■ **Provided data**
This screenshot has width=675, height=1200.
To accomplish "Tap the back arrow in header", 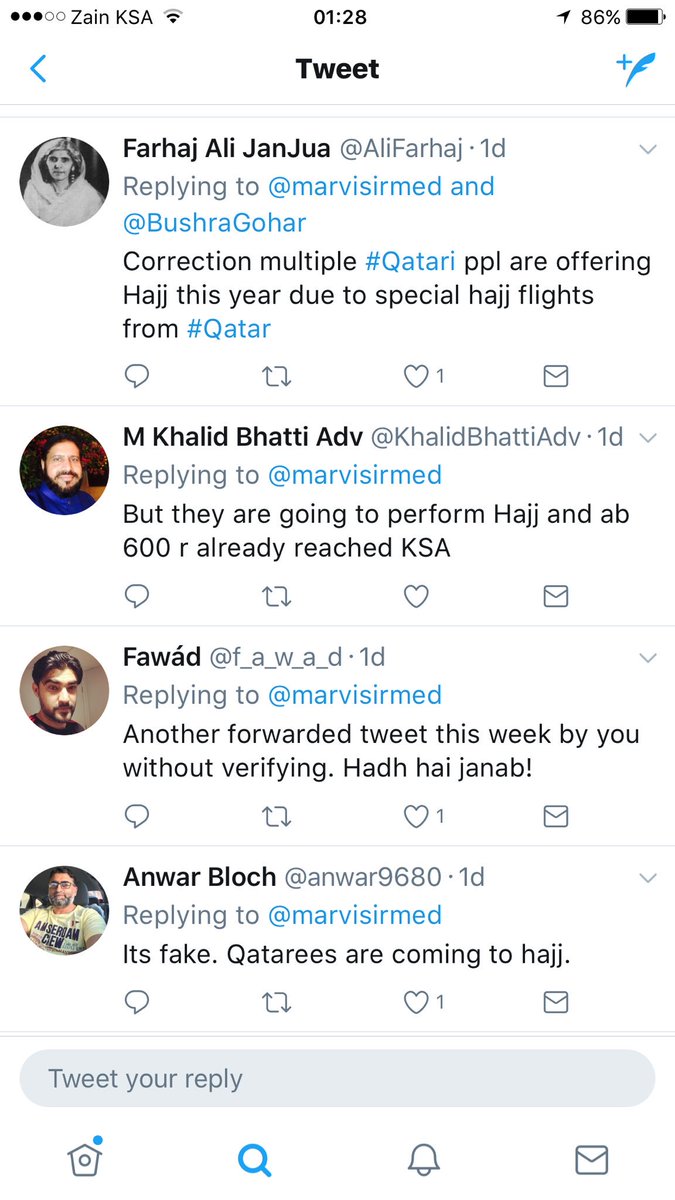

* * *

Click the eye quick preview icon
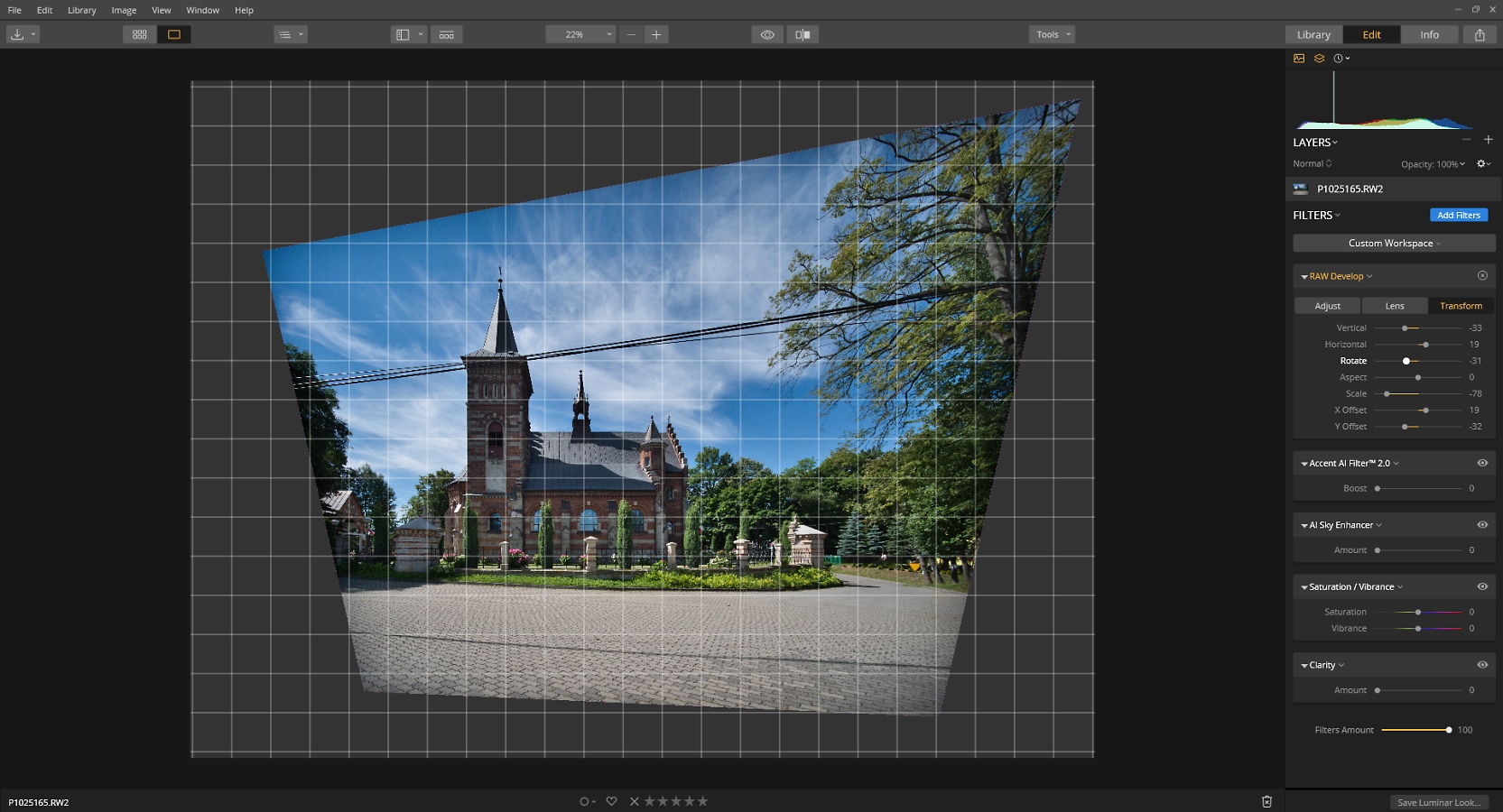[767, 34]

---

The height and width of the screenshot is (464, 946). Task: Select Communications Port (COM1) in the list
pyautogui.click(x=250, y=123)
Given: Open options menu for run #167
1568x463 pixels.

■ **Work to complete**
Above are the records; copy exactly the lines from the one with "This screenshot has width=675, height=1200." through the one with "the back arrow", including both, and nothing more. Leave out pictures.

■ **Exercise output**
This screenshot has width=675, height=1200.
To accomplish "Tap the back arrow in header", 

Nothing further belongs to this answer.